PROMPT 1 ▸ According to the economic outlook passage, what share of GDP does household consumption represent?
PROMPT 2 ▸ Write a continuation of the economic outlook passage, starting right after its final sentence.

#### SELECTED EXCERPT

Between the pandemic and the political crisis, the scope for recovery is limited

The health and political crises, combined with social unrest, continue to affect the economy. While the country has started to recover, convergence to pre-pandemic output will be heavily  constrained by a slow vaccine rollout, the ongoing political crisis and the underlying threat of social unrest. These uncertainties, alongside still high unemployment (expected at 16% in 2022), are expected to undermine consumer confidence, weighing on the contribution of household consumption (75% of GDP).  The unfavourable effect of uncertainty is even stronger for investment, as businesses will likely adopt a “wait and see” attitude until the political situation is resolved and a deal with the IMF is reached.  Public investment will be constrained by the need to keep fiscal spending under control. The fragile banking sector will not be able to support the real economy in the event of an adverse shock, which poses a further downside risk to the investment outlook. The hard-hit services sector (50% of GDP), led by tourism, will rebound in tandem with the vaccination campaign. Still, tourist activity is not set to recover to pre-pandemic levels before 2024. The manufacturing industry (16% of GDP) is relatively well-diversified (hydrocarbons, chemicals, phosphates, basic electronics, automobile and aeronautical parts) and should benefit from recovering external demand, particularly from Europe. Olive oil producers (one of the rare sectors not to have suffered from the crisis) benefitted from the commodity price boom and should continue to prosper. Despite a rising energy import bill, higher exports and still subdued imports due to weak domestic demand will lead to a smaller negative contribution of net exports.

########
#### RAW DATA

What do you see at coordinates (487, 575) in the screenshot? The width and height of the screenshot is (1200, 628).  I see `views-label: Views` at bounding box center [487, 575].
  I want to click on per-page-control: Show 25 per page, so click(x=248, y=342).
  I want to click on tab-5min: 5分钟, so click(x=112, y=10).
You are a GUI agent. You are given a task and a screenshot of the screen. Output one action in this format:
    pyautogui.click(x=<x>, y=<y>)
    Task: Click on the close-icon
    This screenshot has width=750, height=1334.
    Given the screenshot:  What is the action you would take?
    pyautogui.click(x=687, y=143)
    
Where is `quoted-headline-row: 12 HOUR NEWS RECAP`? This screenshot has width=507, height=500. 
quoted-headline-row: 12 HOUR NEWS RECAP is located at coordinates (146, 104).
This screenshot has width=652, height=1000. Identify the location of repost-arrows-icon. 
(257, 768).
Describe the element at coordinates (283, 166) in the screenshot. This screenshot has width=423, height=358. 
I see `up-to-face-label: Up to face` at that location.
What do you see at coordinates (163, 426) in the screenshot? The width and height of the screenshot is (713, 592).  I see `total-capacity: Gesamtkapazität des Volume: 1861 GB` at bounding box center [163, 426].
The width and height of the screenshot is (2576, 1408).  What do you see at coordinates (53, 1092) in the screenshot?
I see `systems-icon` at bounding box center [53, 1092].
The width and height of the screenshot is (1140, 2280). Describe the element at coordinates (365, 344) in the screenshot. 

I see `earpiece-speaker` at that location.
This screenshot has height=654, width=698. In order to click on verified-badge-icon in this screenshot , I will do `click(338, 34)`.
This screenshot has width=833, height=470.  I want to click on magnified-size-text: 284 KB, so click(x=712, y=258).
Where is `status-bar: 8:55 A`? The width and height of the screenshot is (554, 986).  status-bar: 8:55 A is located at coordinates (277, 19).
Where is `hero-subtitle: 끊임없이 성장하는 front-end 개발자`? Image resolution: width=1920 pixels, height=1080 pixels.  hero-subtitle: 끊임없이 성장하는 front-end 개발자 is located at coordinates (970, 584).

########

ANSWER SECTION 1 ▸ Household consumption represents 75% of GDP.

ANSWER SECTION 2 ▸
 

Without IMF support, a sudden stop crisis cannot be ruled out

Tunisia received assistance support from the EU in mid-2021 (EUR 300 million) and the African Development Bank (EUR 60 million) for economic recovery and social integration. This partly compensated the amortization of maturing loans and the pressure on foreign exchange reserves, which still stand at around 4 months of imports. However, the ongoing political crisis is putting strain on relationships with key foreign backers. Chief among these is the IMF: without a new extended facility, short-term financing needs are unlikely to be covered, posing a serious threat of restructuring or default. Nonetheless, a deal can be reached if the government makes the necessary fiscal commitments. Although still high, the fiscal deficit is expected to narrow as revenues pick up (modestly) and capital and current expenditures decline. Although the foreign currency share of debt is high (56% in Euro), around 70% of it is owed to multilateral and bilateral creditors. Moreover, the debt ratio will be vulnerable to currency depreciation. The external debt (over 90% of GDP) is expected to remain high and the majority of it (80%) will continue to be public or publicly-guaranteed debt. The dinar has remained stable in recent years, but failure to ensure debt sustainability could trigger capital flight and a currency crisis.

 
While the modest recovery in tourism will help improve the services balance, this will be more than compensated by a deterioration in the goods balance due to rising import prices (energy in particular). Hence, and in spite of positive contributions from the income and current transfers accounts, the current account deficit will widen. Failure to resolve the political crisis will result in lower FDI, adding further pressure on the dinar and on currency reserves.